Corn prices could double by 2050
LONDON (Dow Jones)--World grain prices could as much as double by 2050 as population growth and climate change put growing pressure on resources, according to a report published Monday.
Corn prices could rise 100.7% while the cost of rice could increase 31.2% as production struggles to keep pace with the world's rapidly-expanding population in the face of rising temperatures, research from the International Food Policy Research Institute found.
While global food prices have fallen in the past century, the report said it expects this trend to reverse. "Increasing demand driven by population and income growth is greater than productivity growth, which is hampered by the negative productivity effects of climate change," it said.
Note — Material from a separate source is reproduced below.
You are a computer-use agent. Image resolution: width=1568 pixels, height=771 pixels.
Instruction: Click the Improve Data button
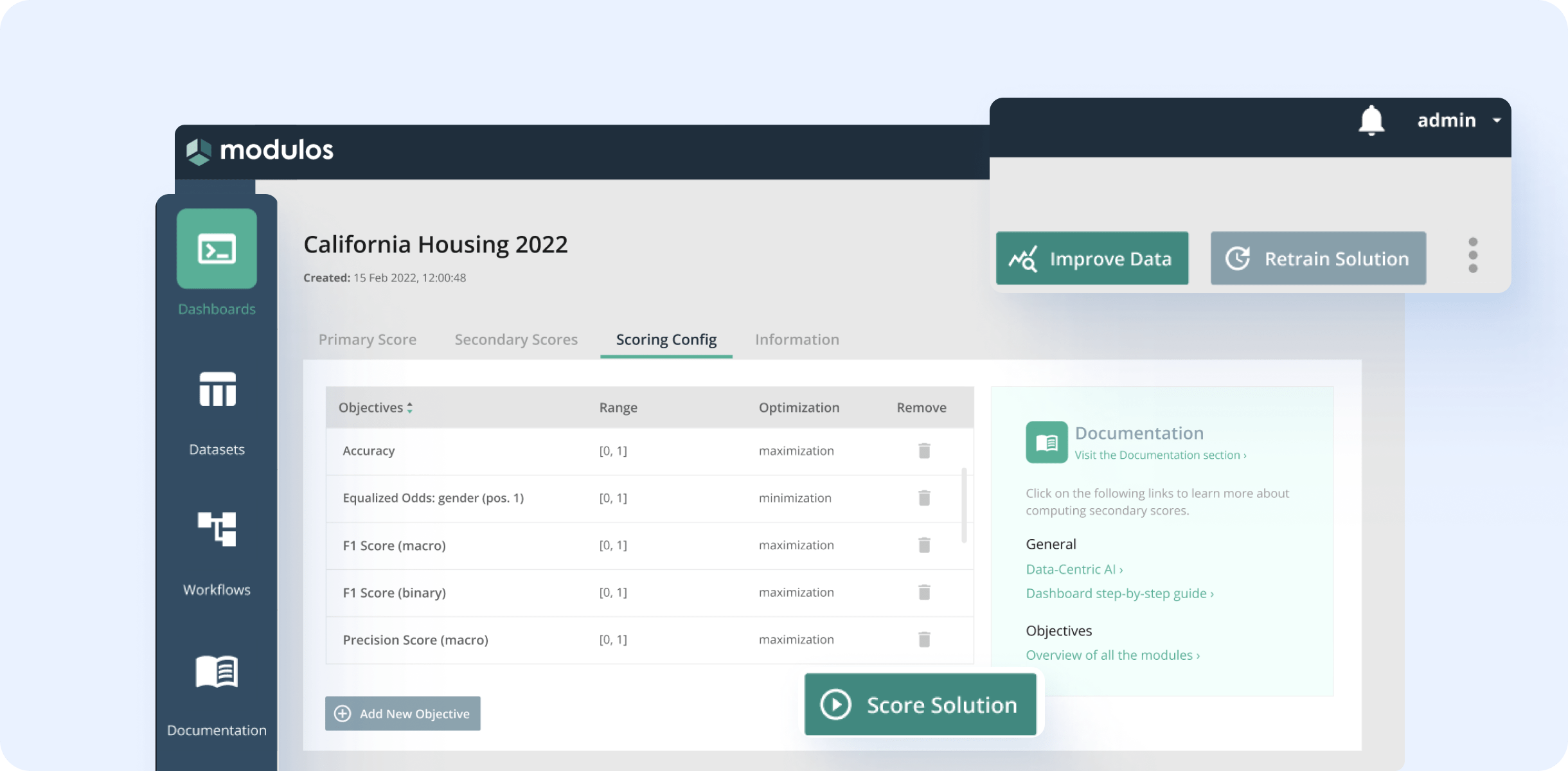tap(1092, 258)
Released today as part of a food security conference here, the report argues that boosting investment in agriculture by at least $7 billion and strengthening world trade flows will be vital to ensuring food security in the future.
Based on estimates that corn yields can increase by 2% annually up to 2050 in the countries that produce 80% of the world's output now, IFPRI said price increases could be limited to 12%, rather than more than 100%. This would decrease the number of malnourished children in the world by 3.2%.
With the same scenario in wheat, 2.2% fewer children in developing countries would be malnourished in the same period, the report found.
Because of the dramatic variation in the effects of climate change, strengthening world trade flows will also be vital to mitigating losses in productivity in some parts of the world. "Trade flows can partially offset the effects of climate change on local productivity, allowing regions of the world with fewer negative effects to supply those with more negative effects," the report said.